State Codes and Statutes

State Codes and Statutes

Statutes > Tennessee > Title-48 > Chapter-21 > 48-21-111

48-21-111. Conversion of a corporation to a limited liability company.

(a)  As used in this section, “limited liability company” means any limited liability company formed pursuant to the Tennessee Revised Limited Liability Company Act, compiled in chapter 249 of this title.

(b)  A corporation may be converted to a limited liability company if the board of directors adopts and its shareholders approve a plan of conversion.

(c)  A plan of conversion must set forth:

     (1)  The name of the limited liability company into which the corporation will be converted;

     (2)  The manner and basis of converting the shares of such corporation into membership interests of the limited liability company or a statement that such information is contained in the operating agreement proposed for such limited liability company;

     (3)  The effective date and time of such conversion, if later than the date and time the articles of conversion are filed;

     (4)  The contents of the articles of organization that shall be the articles of organization of the limited liability company unless and until modified in accordance with the provisions of § 48-249-204; and

     (5)  A statement that notification of the approval of the conversion will be deemed to be execution of the operating agreement by the persons who will be the members of the limited liability company.

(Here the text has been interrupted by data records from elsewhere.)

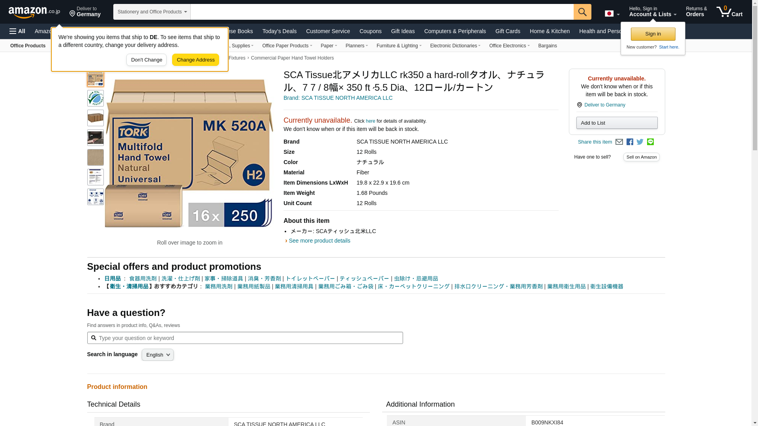Share this item on Facebook
758x426 pixels.
click(630, 142)
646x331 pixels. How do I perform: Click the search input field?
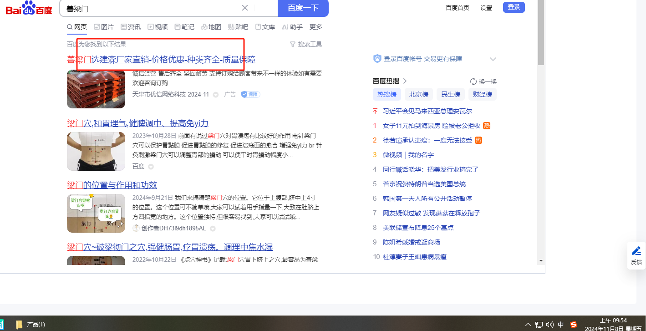pos(150,8)
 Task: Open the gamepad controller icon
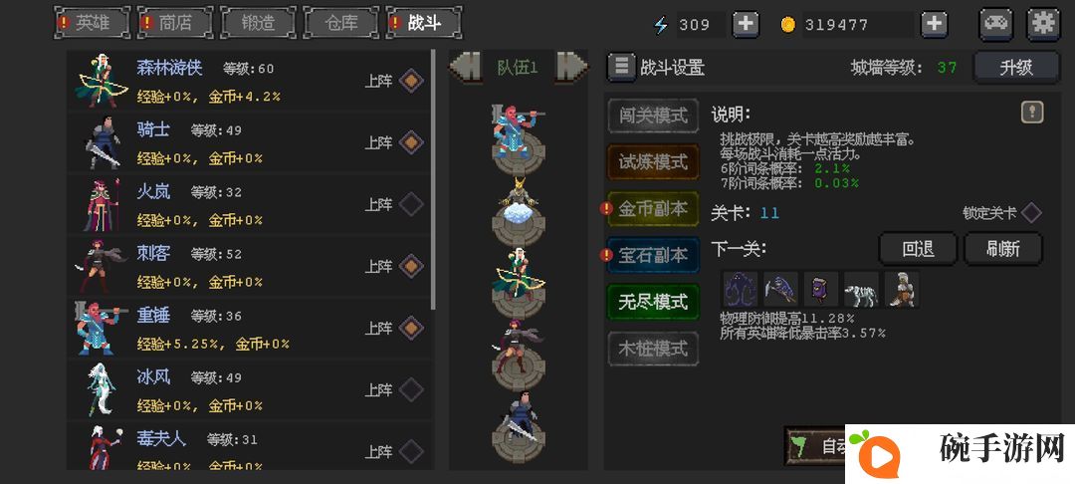click(996, 24)
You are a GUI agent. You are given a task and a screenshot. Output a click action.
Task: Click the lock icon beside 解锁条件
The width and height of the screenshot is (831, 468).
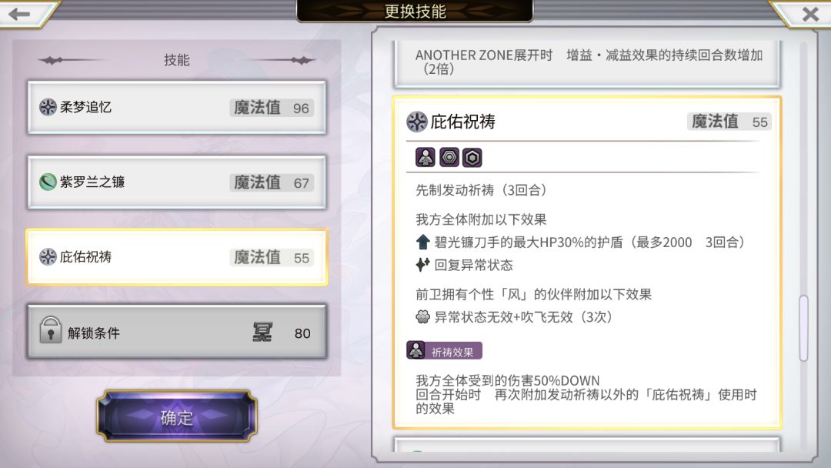tap(51, 330)
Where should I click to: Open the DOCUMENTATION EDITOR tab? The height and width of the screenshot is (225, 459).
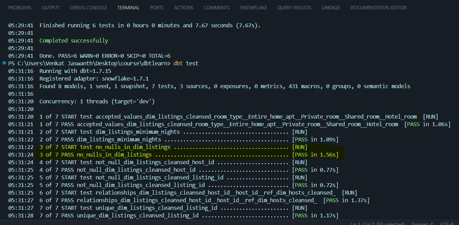378,7
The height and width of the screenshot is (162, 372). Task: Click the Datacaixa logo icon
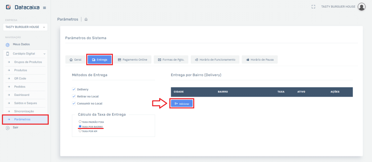tap(8, 7)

(d)  For a plan of conversion to become a limited liability company to be approved:

     (1)  The board of directors must recommend the plan of conversion to the shareholders in the same manner as provided in § 48-21-104(a)-(e); and

     (2)  All of the shareholders must approve the plan of conversion.

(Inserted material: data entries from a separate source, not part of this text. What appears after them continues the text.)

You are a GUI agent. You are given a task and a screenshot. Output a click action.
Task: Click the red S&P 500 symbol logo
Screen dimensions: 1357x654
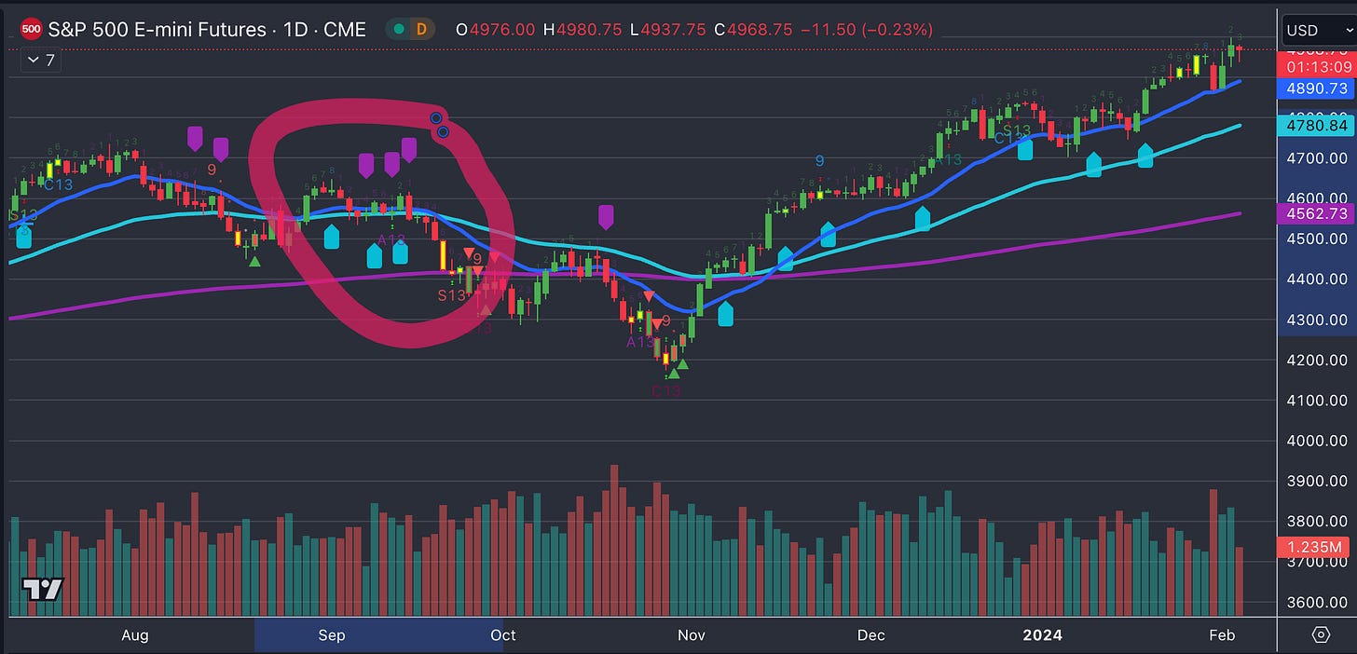coord(31,28)
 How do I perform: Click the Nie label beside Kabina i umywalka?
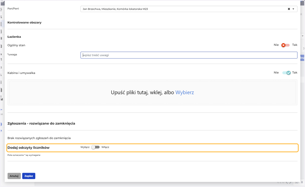pyautogui.click(x=276, y=73)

(e)  After a plan of conversion is approved by the shareholders, the corporation shall file a certificate of conversion and articles of organization with the office of the secretary of state, which satisfy the requirements of § 48-249-703, and the certificate of conversion shall also include:

     (1)  A statement that the corporation was converted to a limited liability company from a corporation;

     (2)  The name and principal business address of the former corporation;

     (3)  The plan of conversion;

     (4)  A statement that the terms and conditions of the conversion have been approved by the unanimous vote of the shareholders; and

     (5)  The number of members of the limited liability company at the date of conversion.